### WORK TO BE COMPLETED
A complete and exact copy of the data below is required.

### RECORDS FOR THE TASK
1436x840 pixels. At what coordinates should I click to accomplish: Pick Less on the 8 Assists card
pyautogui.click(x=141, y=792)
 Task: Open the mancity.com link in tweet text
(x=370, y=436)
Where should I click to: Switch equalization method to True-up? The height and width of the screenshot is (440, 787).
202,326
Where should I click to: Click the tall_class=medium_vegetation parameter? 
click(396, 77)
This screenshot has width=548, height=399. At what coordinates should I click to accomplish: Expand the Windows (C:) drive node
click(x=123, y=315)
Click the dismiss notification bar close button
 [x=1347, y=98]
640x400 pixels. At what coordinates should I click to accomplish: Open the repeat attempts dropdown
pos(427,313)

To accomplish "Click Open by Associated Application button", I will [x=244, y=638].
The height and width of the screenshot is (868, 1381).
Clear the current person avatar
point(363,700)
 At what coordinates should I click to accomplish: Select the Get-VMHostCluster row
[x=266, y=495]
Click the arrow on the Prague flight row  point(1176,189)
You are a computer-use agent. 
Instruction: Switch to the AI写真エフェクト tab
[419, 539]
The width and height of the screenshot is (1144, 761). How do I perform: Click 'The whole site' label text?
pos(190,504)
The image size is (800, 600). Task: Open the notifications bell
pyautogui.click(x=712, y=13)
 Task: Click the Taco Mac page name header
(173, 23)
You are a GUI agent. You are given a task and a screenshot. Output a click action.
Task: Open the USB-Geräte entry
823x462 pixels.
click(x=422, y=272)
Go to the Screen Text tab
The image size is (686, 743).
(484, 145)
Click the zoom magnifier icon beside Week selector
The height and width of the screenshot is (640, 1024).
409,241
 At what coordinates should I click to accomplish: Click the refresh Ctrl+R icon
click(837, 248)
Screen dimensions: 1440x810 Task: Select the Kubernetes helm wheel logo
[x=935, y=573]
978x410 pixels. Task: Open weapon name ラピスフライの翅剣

### OUTPUT OF THE TASK
1436x840 pixels. At what coordinates should I click to accomplish: Pick Less on the 8 Assists card
pyautogui.click(x=141, y=792)
 Task: Open the mancity.com link in tweet text
(x=370, y=436)
Where should I click to: Switch equalization method to True-up? The height and width of the screenshot is (440, 787).
202,326
Where should I click to: Click the tall_class=medium_vegetation parameter? 
click(396, 77)
This screenshot has width=548, height=399. At what coordinates should I click to accomplish: Expand the Windows (C:) drive node
click(x=123, y=315)
Click the dismiss notification bar close button
 [x=1347, y=98]
640x400 pixels. At what coordinates should I click to accomplish: Open the repeat attempts dropdown
pos(427,313)

To accomplish "Click Open by Associated Application button", I will [x=244, y=638].
The height and width of the screenshot is (868, 1381).
Clear the current person avatar
point(363,700)
 At what coordinates should I click to accomplish: Select the Get-VMHostCluster row
[x=266, y=495]
Click the arrow on the Prague flight row  point(1176,189)
You are a computer-use agent. 
Instruction: Switch to the AI写真エフェクト tab
[419, 539]
The width and height of the screenshot is (1144, 761). How do I perform: Click 'The whole site' label text?
pos(190,504)
The image size is (800, 600). Task: Open the notifications bell
pyautogui.click(x=712, y=13)
 Task: Click the Taco Mac page name header
(173, 23)
You are a GUI agent. You are given a task and a screenshot. Output a click action.
Task: Open the USB-Geräte entry
823x462 pixels.
click(x=422, y=272)
Go to the Screen Text tab
The image size is (686, 743).
(484, 145)
Click the zoom magnifier icon beside Week selector
The height and width of the screenshot is (640, 1024).
409,241
 At what coordinates should I click to accomplish: Click the refresh Ctrl+R icon
click(837, 248)
Screen dimensions: 1440x810 Task: Select the Kubernetes helm wheel logo
[x=935, y=573]
978x410 pixels. Task: Open weapon name ラピスフライの翅剣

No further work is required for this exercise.